Toronto, located on the shores of Lake Ontario, is not only the country's most populous city but also its banking and financial hub. Montreal, located on the St. Lawrence River, is Canada's second largest city. It is the center of economic and political activity in Quebec province.
The Prairie Provinces
To the west of the hustle and bustle of Ontario and Quebec lie the Prairie Provinces—Manitoba, Saskatchewan, and Alberta.
Canada's Prairie Provinces are part of the Great Plains of North America. These three provinces are the center of the nation's agricultural yield. They account for 50 percent of Canada's agricultural production. The land of the Prairie Provinces, however, consists of more than just fertile soil. About 60 percent of Canada's mineral output comes from this region of the country. Alberta itself has the nation's largest known deposits of coal and oil and produces 90 percent of Canada's natural gas.
A CULTURAL MIX
The people of the Prairie Provinces are a diverse group. Manitoba has large numbers of Scots-Irish, Germans, Scandinavians, Ukrainians, and Poles. The town of St. Boniface boasts the largest French-Canadian population outside Quebec. The population of Saskatchewan also includes immigrants from South and East Asia and is home to the metis. Alberta is perhaps the most diverse of all. In addition to European immigrants, this province also has significant Indian, Japanese, Lebanese, and Vietnamese populations.
The Pacific Province and the Territories
The province of British Columbia along with the three territories—Yukon Territory, Northwest Territories, and Nunavut—make up Canada's western and northern lands.
Canada's westernmost province is British Columbia. Nearly all of it lies within the Rocky Mountain range. As a result, three-fourths of the province is 3,000 feet or more above sea level. More than half of the land is densely forested, and nearly one-third is frozen tundra, snowfields, and glaciers.
Most of the population is found in the southwest. This is the location of British Columbia's two largest cities, Victoria and Vancouver. The economy is built on logging, mining, and hydroelectric-power production. Vancouver is Canada's largest port and has a prosperous shipping trade.
Canada's three territories make up 41 percent of the country's land mass. Yet, they are too sparsely populated to be provinces. The Yukon Territory, with a population around 30,000, lies north of British Columbia and is largely an unspoiled wilderness. Directly east is the Northwest Territories, an area that extends into the Arctic. It has a population of about 41,000 people.

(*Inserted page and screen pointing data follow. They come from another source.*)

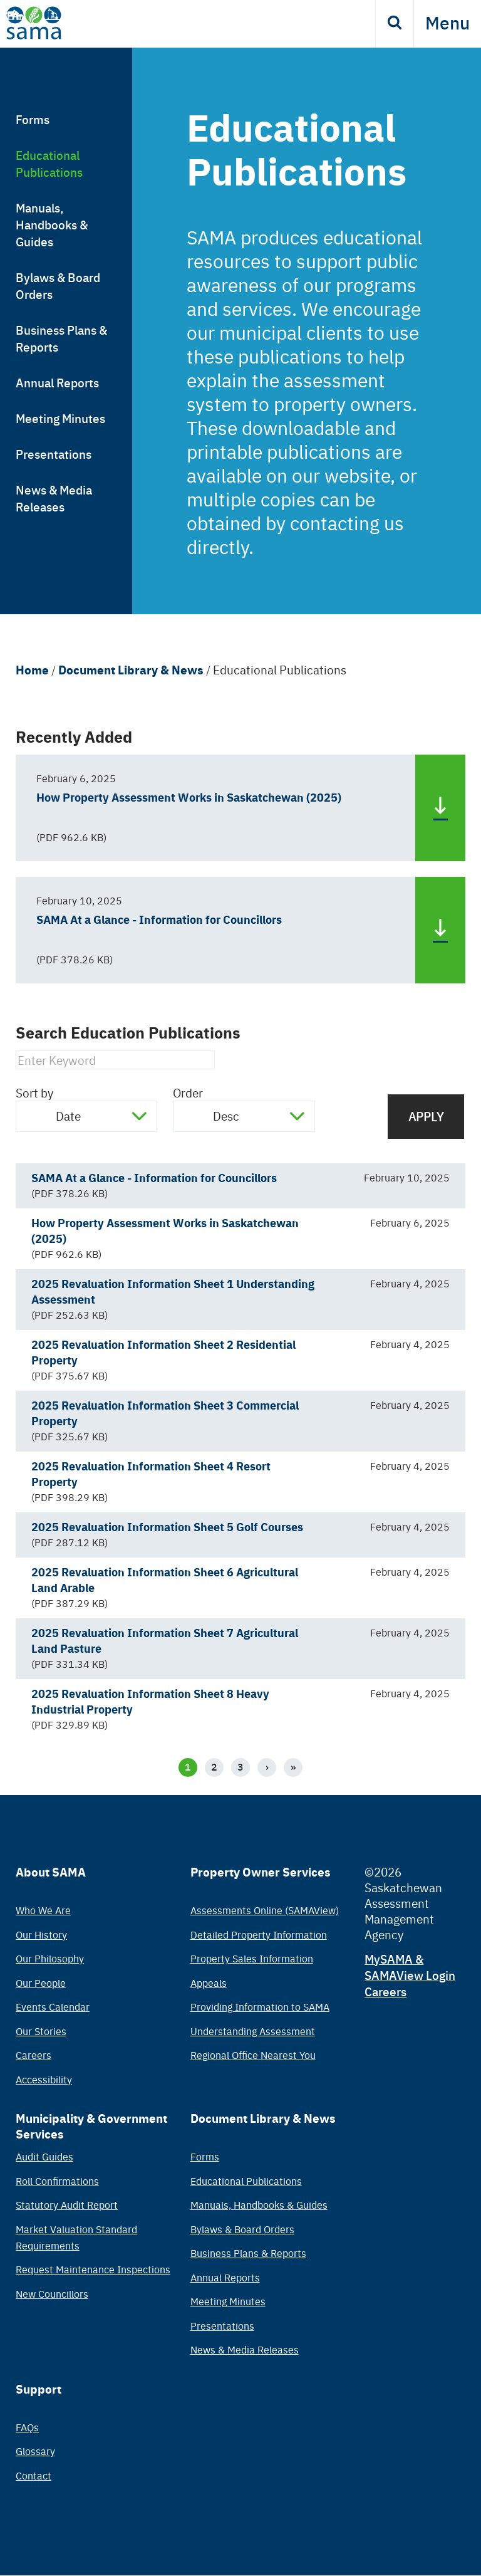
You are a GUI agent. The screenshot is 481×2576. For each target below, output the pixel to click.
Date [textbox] (68, 1115)
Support (38, 2388)
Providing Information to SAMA (259, 2006)
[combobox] (86, 1116)
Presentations (53, 453)
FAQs (27, 2427)
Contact (33, 2475)
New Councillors (52, 2293)
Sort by (34, 1092)
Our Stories (41, 2031)
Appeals (208, 1982)
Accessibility (44, 2079)
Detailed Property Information (258, 1934)
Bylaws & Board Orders (58, 285)
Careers (33, 2054)
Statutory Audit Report (67, 2204)
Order (188, 1092)
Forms (32, 118)
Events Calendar (53, 2006)
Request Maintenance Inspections (93, 2269)
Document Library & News (131, 669)
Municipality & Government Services (91, 2125)
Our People (41, 1982)
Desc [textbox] (226, 1115)
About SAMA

Nunavut was carved out of the eastern half of the Northwest Territories in 1999. It is home to many of Canada's Inuit. Even though the land is rugged and climatic conditions are severe, economic activities take place in the territories. Mining, fishing, and some logging are the principal industries, and these widely scattered activities explain why the settlements are so dispersed.
In this chapter and the last, you read about the human geography of the United States and Canada. In the next chapter, you will learn about some of the issues that are facing those countries today.